In response to the massive cultural changes embraced during the 1960s and 1970s, Ross Douthat cites two responses of American Christianity. The first he calls “accommodation”, wherein religious leaders actively sought the “inclusion of the counterculture”iii in their teachings. In this spirit, guitars replaced organs in liturgy, general moral guidelines replaced particular commandments, and the philosophies of the day replaced the theology of the ages. Christian leaders nobly intended to open the doors of the faith to a society caught in the anti-authority Vietnam War era and the Sexual Revolution, but their efforts obscured Christianity’s unique identity. Soon, many religious communities became indistinguishable from secular culture. Douthat remarks that during this period, “It became hard to distinguish a religious education manual from a typical textbook for building self-esteem.”iv Fearing they could alienate a generation of believers, spiritual leaders shied away from Christianity’s peculiar particularities and, in doing so, shied away from the unique answers their religion was able to offer to perennial problems. These were the paradoxes and difficult teachings that made Christianity hard to accept; they were what made it worth accepting.

Douthat titles the second response to the ‘60s and ‘70s “resistance”, an approach that rejected both popular culture and the theological compromises embraced by accomodationists. At its best, the Resistance movement produced leaders like Pope John Paul II, who combined a concern for young people with his commitment to a strict code of sexual integrity with his Theology of the Body series.v In this same spirit, many Catholic leaders attempted to save the Vatican II reforms from those who took them too far. Leading Evangelical colleges strengthened their academic programs and attracted top students for serious study, leading to a “coterie of Evangelical scholars who could compete as equals with the best and brightest in the wider academic world.”vi These scholars loaned intellectual credibility to the central claims of Christianity. Yet, just like accomodationism, the resistance movement had its perils. Some communities isolated themselves from popular culture, to the point that certain denominations of Christianity existed within their own social and cultural circles, and did not effectively engage the non-Christian community. This has led to “the stuff of Kirk Cameron movies and Christian rock music, geared to an undemanding audience and easily dismissed by anyone outside the circle of the devout.”vii While these popular Christian resources may meet a particular demand within their communities, they can border on emotional manipulation that makes theologically faulty lessons appeal to a dedicated body of believers. Additionally, this type of inverted subculture fails to support the intellectual understanding necessary to defend Christianity.

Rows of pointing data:
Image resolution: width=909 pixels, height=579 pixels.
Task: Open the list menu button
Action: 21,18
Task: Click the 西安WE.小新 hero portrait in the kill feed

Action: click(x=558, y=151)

---

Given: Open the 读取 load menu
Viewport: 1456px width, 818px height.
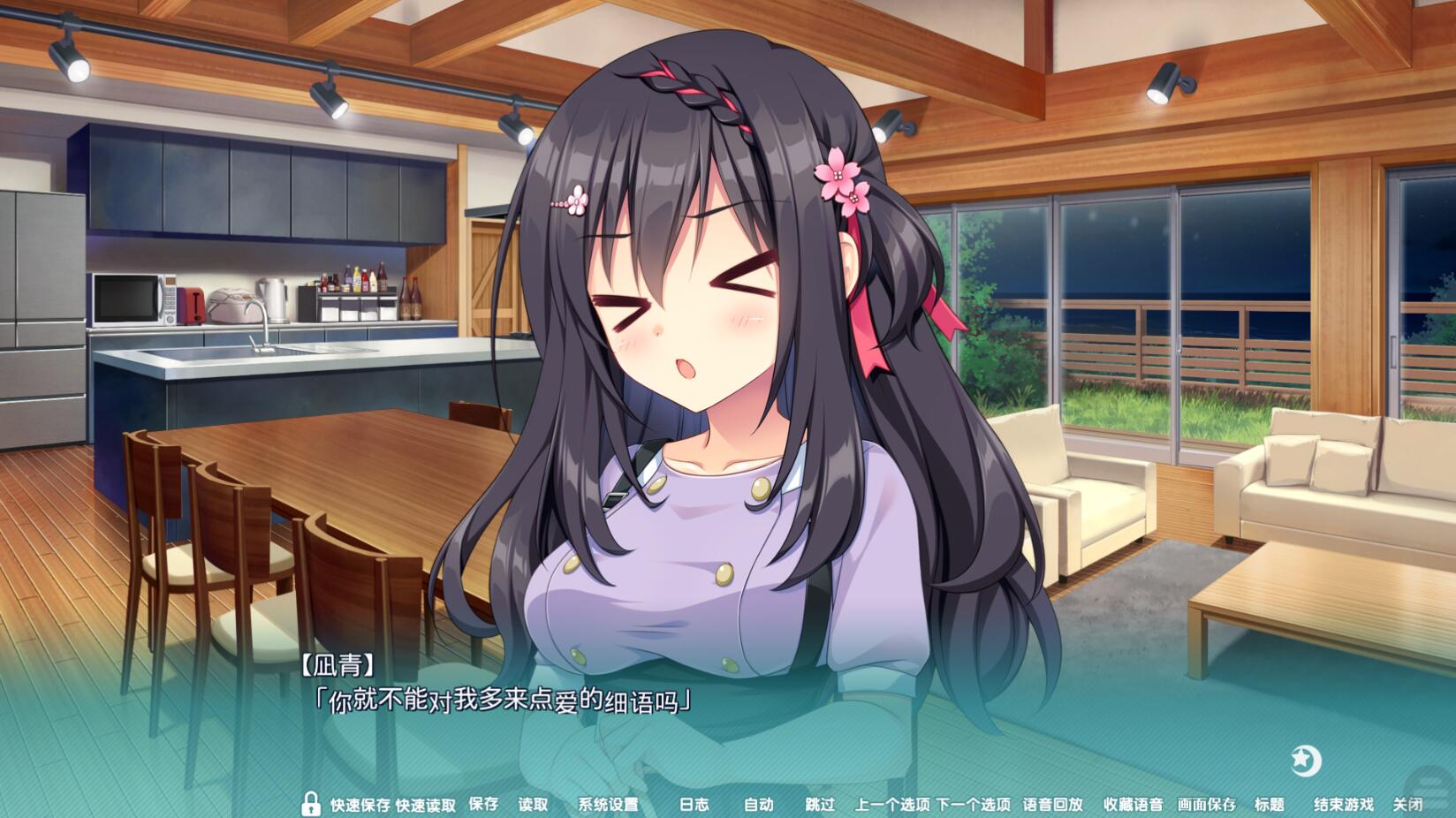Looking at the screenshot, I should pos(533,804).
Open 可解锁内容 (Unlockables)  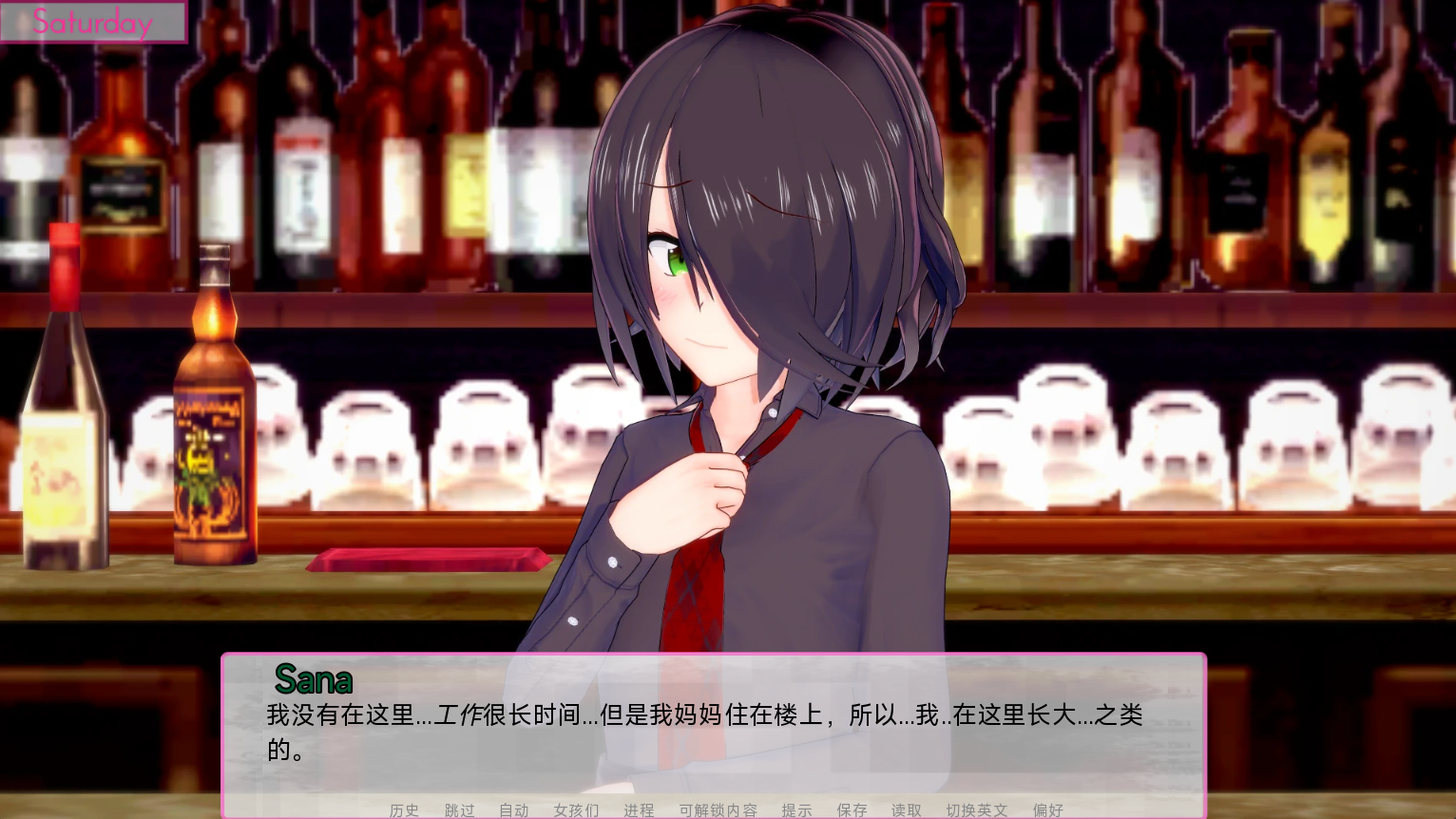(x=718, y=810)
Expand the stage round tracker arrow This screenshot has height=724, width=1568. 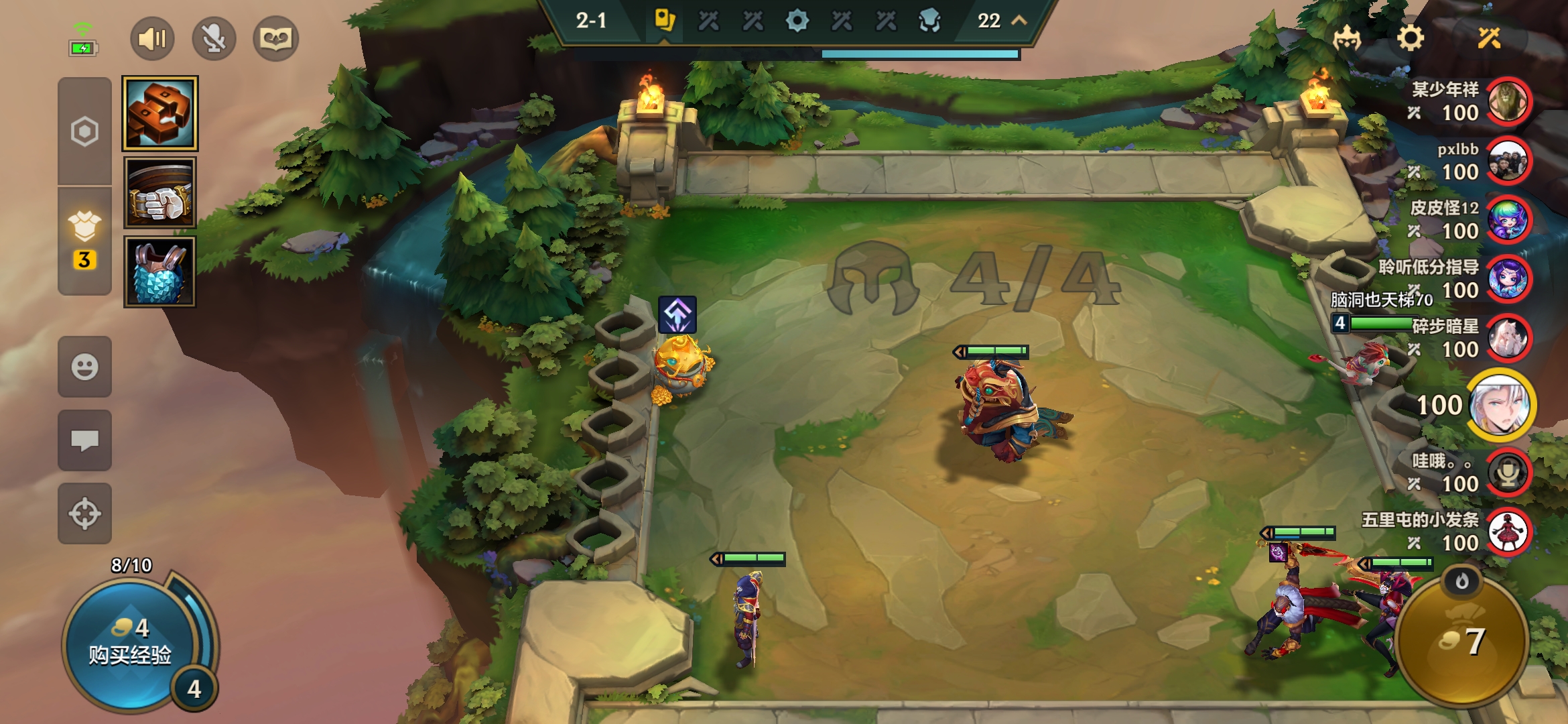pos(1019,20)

TASKS TO CARRY OUT
1. Please render this sentence from the passage on American Christianity's responses to the 1960s and 1970s into Spanish: "Soon, many religious communities became indistinguishable from secular culture."
2. Carry on the passage on American Christianity's responses to the 1960s and 1970s from its final sentence.
The rows play no part in what comes after them.

REPLIES
1. Pronto, muchas comunidades religiosas se volvieron indistinguibles de la cultura secular.

2.
In the void of orthodox Christianity’s decline, Ross Douthat points out that America as a whole became “more religious but less traditionally Christian; more spiritually minded but less churched.”viii New theories emerged about the character of God and the person of Christ. Alternative accounts of Jesus derived from gospels not included in the Christian Canon, which Douthat describes as “derivative in their substance, inferior in their art, and tedious in their embellishments,” took hold of popular imagination.ix The alternative gospels used to justify such changes in Christ’s character are fraught with historical inadequacies, translation issues, and sketchy sources that make their claim as authoritative texts invalid. They tend to focus on one half of a paradox about Christ—either his humanity or divinity, not both—and thereby attempt to create a “noncontradictory Jesus.”x These small deviations in the character of Jesus Christ gradually lead to a relativist perspective on God as a whole and to some of the greatest heresies of our time. Soon, God becomes so generic and lacking in specific traits that he is “an experience rather than a person,”xi or “so universal that He’s in you as you.”xii This creator no longer demands reverence or obedience from his creation, as he has been conveniently demoted to a vague being who desires nothing except the happiness of his followers.

Disintegration in the traditional person of God has supported an indifferent attitude toward morality, which descended from the Sexual Revolution. After all, “If God is beyond personality, perhaps He is beyond morality as well—and thus why should his beloved followers worry overmuch about petty questions like whom they happen to be sleeping with, or how best to dispose of their income?”xiii Under the guise of Christianity, preachers focus on only God’s love and never God’s commandments. According to Douthat, popular televangelist (and accomodationist) Joel Osteen promulgates this view, with sermons based on the idea that “God gives without demanding.”xiv While Christian theology certainly holds the supreme compassion and generosity of God, Orthodoxy also acknowledges a “hierarchy of goods and ordinary duties.”xv When these moral obligations are violated, orthodox Christianity believes there are consequences, which ultimately make the Incarnation, Death, and Resurrection of Christ matter. With the popular ‘to each his own’ mentality, “men may smile at their neighbor without loving them and decline to judge their fellow citizens beliefs’ out of a broader indifference for their fate.”xvi C.S. Lewis emphasizes precisely this corrective burden of love in his essay “The Weight of Glory” when he argues that “our charity must be a real and costly love, with deep feeling for the sins in spite of which we love the sinner—no mere tolerance or indulgence which parodies love as flippancy parodies merriment.”xvii Christianity does both its followers and society as a whole a great disservice when it fails to compassionately articulate definitive statements regarding morality, which come from the particular characteristics of God. There is no Christian forgiveness in a world of relativistic tolerance; there is no redemption through Christ where judgment is a mere matter of “intolerance.”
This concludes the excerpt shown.